You can also use the post-salt method, which is to add salt after mixing the dough and sprinkle it evenly so that the salt and yeast are evenly distributed in the dough, thereby reducing the time for salt and yeast to inhibit each other.

Today’s technology is very mature. Instant dry yeast is much stronger than imagined. It doesn’t matter if you put them together. Just don’t put them next to each other and mix the dough quickly.

04 Add the fats and oils when they are kneaded into a thick film.

Generally, softened unsalted butter will be added to bread. Butter is fragrant and has a good flavor. It can also improve the texture of bread and delay aging.

Whether there is too much butter or it is added too early, it will affect the formation of gluten. If you add all the butter at once, the dough will be very soft and it will take a long time to knead the dough.

Therefore, the butter should be added after the gluten has formed better. Generally, in the expansion stage, the film can be stretched out better. It can be added when the thick film is pulled out and the holes are in a jagged state. .

It must be softened butter. If the butter is frozen too hard, it will easily cut off the gluten that has emerged from the membrane. Knead the softened butter slowly and let the dough completely absorb it to facilitate the membrane.

05 Put hard materials last

In the same way, materials with higher hardness, such as dried fruits (raisins, dried cranberries, candied orange peels), nuts (walnuts) Peanuts and almonds), roasting-resistant chocolate beans, etc., need to be added later, when the film is almost ready, to avoid cutting off the gluten.

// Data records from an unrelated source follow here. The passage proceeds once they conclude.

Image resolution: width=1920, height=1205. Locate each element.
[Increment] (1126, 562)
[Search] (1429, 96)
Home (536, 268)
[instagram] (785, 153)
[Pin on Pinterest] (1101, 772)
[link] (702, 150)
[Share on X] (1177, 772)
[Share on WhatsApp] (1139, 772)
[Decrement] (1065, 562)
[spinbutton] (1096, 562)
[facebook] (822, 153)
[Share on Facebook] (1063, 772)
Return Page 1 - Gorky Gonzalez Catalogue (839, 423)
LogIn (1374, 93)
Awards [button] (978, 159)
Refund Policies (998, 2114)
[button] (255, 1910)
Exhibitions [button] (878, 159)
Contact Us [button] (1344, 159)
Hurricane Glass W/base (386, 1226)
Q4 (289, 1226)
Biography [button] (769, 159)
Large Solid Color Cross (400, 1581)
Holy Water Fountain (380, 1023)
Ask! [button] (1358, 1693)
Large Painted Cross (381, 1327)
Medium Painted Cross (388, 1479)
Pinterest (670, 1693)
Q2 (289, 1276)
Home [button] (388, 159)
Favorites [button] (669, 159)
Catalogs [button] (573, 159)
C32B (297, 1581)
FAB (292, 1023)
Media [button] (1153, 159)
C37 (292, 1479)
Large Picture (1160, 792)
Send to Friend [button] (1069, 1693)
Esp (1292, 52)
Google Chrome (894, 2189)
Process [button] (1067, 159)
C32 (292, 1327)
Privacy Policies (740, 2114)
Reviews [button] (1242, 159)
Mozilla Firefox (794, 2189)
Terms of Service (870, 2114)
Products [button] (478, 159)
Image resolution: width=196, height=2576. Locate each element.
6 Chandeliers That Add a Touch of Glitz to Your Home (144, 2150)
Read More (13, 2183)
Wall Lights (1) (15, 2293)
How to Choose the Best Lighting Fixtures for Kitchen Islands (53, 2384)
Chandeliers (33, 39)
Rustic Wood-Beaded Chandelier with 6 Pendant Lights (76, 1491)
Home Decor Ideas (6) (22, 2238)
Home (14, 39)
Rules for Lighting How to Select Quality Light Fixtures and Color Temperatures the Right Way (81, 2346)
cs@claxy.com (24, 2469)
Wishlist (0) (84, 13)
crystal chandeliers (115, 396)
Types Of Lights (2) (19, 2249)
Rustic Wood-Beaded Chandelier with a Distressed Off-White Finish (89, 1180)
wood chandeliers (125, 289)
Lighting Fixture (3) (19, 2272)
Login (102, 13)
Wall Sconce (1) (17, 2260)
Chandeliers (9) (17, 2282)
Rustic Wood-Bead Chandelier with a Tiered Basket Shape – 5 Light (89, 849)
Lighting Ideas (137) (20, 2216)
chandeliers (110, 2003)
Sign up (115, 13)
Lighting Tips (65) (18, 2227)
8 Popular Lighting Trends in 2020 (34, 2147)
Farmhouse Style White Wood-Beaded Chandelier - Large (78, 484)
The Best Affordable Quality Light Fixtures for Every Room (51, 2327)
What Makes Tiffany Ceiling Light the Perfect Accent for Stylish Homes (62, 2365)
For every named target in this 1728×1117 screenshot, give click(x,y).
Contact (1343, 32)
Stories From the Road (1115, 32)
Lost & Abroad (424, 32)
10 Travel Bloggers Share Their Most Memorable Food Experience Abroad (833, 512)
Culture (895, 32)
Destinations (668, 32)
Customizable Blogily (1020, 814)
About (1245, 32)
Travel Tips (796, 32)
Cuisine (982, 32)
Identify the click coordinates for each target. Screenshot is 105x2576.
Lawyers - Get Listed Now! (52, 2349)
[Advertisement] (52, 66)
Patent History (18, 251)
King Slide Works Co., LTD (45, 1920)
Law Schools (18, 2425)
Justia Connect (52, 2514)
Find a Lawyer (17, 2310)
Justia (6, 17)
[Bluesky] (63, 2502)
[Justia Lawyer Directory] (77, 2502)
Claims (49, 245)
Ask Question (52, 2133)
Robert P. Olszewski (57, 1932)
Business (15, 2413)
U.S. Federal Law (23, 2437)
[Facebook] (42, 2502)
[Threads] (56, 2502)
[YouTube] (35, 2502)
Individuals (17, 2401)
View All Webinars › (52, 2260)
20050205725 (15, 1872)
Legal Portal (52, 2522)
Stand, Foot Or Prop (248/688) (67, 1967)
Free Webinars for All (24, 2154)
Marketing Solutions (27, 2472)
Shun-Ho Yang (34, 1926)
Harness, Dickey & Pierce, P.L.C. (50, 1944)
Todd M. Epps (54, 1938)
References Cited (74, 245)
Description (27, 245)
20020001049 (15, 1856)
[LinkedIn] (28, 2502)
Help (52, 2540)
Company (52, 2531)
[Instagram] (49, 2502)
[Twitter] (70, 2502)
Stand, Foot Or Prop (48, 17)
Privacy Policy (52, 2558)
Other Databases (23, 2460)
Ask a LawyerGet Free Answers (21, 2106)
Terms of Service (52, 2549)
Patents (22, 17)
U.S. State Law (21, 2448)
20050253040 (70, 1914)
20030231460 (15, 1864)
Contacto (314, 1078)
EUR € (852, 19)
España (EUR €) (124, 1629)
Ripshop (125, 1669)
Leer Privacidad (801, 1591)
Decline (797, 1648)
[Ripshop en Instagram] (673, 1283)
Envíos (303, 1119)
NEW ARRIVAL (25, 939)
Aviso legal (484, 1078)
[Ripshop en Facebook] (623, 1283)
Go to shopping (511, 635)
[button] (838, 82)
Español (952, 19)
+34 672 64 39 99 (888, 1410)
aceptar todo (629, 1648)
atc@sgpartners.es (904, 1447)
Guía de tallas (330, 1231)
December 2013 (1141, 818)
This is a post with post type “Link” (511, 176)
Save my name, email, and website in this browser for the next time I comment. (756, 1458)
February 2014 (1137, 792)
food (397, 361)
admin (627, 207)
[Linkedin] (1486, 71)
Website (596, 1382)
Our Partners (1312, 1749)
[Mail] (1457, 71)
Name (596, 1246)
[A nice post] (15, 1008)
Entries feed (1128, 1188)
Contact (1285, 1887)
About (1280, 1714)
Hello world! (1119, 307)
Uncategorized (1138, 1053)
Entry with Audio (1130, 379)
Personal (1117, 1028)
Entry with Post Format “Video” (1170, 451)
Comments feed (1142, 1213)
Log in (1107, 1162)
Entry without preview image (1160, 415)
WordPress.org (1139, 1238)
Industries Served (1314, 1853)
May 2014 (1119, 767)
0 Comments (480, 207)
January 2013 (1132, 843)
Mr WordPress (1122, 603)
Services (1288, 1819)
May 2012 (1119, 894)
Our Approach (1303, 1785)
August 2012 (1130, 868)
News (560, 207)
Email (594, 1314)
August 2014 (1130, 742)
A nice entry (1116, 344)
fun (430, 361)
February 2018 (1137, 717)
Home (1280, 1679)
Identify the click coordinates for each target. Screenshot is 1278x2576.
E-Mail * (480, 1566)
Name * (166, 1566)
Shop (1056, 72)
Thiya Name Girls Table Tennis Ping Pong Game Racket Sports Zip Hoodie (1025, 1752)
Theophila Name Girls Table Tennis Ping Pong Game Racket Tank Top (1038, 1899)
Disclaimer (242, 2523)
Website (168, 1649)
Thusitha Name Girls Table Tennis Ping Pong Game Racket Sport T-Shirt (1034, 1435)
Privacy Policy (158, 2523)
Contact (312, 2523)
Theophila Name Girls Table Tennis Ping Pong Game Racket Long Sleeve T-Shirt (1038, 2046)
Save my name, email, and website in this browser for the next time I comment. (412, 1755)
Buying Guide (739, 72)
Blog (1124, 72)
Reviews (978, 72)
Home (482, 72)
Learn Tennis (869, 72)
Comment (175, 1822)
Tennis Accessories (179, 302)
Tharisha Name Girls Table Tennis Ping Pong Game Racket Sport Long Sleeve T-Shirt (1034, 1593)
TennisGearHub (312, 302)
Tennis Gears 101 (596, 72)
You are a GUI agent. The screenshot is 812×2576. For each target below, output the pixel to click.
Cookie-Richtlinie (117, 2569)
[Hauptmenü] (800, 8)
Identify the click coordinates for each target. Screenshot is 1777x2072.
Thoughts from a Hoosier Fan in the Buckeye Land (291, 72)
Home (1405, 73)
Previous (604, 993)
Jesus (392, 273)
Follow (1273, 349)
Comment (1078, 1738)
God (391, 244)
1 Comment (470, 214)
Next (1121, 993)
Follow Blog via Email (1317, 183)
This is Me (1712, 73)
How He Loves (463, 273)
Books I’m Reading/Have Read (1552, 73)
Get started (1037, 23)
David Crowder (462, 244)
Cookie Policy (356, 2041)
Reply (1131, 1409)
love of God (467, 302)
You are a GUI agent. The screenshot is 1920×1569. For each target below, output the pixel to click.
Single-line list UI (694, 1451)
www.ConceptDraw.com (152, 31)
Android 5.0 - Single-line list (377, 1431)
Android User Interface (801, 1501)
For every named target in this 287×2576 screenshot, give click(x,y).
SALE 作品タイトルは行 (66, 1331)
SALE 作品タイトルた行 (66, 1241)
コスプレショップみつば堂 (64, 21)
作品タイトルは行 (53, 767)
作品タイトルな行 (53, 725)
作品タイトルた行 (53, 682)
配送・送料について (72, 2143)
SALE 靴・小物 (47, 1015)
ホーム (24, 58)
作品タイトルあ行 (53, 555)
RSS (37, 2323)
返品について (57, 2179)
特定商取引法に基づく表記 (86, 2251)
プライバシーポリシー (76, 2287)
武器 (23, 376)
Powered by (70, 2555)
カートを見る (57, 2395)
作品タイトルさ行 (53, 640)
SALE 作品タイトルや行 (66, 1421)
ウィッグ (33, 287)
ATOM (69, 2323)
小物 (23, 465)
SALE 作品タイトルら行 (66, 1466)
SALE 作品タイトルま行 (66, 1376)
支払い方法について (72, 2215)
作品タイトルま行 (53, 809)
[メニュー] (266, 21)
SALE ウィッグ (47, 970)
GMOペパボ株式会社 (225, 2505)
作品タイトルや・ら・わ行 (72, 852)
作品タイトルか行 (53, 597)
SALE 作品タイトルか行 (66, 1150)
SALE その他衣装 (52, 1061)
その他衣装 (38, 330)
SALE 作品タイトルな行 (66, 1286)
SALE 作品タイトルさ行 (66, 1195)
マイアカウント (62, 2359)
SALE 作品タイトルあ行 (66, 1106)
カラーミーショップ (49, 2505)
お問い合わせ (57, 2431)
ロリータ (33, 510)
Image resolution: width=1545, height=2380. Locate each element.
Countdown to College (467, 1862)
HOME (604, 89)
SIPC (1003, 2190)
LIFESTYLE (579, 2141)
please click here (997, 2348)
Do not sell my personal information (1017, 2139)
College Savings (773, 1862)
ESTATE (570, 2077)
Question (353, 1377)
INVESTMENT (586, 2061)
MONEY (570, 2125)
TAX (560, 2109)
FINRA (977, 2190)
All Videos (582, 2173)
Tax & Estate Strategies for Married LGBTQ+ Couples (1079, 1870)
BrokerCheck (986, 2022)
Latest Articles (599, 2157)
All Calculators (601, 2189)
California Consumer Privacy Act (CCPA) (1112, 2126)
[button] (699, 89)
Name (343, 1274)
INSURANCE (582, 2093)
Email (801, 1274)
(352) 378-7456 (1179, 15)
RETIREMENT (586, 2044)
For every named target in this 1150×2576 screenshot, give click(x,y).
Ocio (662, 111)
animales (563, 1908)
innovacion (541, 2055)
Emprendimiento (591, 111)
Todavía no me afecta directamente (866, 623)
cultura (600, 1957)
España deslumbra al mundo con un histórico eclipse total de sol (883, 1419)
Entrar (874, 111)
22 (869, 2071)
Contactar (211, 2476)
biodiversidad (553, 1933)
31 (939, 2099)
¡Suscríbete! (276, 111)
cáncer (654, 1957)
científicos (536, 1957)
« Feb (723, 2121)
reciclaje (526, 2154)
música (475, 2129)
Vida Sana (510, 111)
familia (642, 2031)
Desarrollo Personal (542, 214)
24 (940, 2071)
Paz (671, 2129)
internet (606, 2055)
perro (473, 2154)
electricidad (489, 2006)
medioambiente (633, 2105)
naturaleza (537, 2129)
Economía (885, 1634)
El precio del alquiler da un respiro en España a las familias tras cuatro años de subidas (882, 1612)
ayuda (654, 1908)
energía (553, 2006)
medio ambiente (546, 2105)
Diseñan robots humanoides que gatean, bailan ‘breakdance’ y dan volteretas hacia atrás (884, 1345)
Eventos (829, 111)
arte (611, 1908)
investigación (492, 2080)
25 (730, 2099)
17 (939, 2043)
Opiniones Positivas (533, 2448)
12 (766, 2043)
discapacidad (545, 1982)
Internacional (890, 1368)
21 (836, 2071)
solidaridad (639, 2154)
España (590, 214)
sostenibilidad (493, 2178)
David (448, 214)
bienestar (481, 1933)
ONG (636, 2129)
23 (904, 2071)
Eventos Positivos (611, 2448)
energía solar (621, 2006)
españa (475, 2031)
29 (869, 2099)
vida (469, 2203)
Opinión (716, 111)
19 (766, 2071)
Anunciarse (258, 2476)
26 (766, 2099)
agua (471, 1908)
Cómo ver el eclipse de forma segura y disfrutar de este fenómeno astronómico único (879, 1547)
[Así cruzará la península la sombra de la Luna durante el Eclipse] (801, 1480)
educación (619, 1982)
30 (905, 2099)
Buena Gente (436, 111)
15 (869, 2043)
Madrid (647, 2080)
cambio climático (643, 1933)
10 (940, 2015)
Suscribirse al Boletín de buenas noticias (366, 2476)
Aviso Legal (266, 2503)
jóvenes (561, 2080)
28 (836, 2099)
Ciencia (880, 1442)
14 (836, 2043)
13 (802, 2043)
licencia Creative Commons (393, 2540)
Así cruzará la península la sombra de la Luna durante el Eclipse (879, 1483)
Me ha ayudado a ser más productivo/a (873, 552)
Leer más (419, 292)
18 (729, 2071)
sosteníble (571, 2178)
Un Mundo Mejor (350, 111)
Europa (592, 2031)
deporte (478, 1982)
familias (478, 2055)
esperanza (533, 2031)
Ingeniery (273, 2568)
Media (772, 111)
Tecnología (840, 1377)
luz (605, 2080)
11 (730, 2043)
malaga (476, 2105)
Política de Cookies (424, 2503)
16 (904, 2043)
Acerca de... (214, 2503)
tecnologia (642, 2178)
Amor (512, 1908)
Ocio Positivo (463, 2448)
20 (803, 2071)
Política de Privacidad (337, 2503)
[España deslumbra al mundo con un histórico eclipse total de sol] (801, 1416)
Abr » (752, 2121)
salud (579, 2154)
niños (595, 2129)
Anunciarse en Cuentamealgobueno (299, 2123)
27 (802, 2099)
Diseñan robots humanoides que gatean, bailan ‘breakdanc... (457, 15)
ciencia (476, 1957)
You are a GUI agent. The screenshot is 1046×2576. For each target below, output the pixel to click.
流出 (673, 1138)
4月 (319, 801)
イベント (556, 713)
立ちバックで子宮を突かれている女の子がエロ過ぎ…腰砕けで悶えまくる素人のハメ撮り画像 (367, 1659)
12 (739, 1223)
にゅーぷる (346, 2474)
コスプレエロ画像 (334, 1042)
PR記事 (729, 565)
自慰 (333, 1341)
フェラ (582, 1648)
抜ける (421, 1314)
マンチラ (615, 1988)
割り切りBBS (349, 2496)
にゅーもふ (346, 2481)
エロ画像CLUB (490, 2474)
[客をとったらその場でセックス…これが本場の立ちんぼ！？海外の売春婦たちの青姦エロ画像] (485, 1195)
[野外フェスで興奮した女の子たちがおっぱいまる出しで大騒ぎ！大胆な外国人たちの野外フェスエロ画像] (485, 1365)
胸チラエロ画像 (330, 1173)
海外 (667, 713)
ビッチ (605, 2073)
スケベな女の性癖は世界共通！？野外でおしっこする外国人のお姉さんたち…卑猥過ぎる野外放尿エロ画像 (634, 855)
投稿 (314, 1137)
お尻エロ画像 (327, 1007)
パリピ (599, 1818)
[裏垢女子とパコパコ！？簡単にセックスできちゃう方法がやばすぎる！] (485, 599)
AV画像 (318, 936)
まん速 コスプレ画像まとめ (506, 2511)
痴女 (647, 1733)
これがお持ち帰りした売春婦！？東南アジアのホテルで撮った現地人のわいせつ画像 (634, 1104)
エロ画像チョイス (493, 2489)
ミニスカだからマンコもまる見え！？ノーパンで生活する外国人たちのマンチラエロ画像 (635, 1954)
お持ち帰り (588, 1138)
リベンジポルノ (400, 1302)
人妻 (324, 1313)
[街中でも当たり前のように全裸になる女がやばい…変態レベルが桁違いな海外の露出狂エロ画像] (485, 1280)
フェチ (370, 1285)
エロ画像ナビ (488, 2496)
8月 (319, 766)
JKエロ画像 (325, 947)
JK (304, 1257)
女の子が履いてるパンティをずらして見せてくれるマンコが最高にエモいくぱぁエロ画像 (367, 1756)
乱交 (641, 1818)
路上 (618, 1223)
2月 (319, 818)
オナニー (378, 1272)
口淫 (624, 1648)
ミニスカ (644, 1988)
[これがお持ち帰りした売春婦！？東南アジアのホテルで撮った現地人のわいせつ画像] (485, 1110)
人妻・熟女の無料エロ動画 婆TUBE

Share a failure case of a small method:

Even if dried cranberries softened by red wine are added too early, it is easy to cut the fascia

Toast Bread cannot contain the fermentation gas and will not grow long after baking

Add it at the right time and knead it into a more thorough fascia

Only when it rises after baking can it become a toast< /p>

For dried fruits, you can soak them in rum in advance or chop them before adding them~

Okay, I’ll share them here today,

The following tips also focus on: The dough mixing process and recommended settings of the chef's machine

How to judge the stage of beating the dough

How much dough has been beaten

There are many details to pay attention to!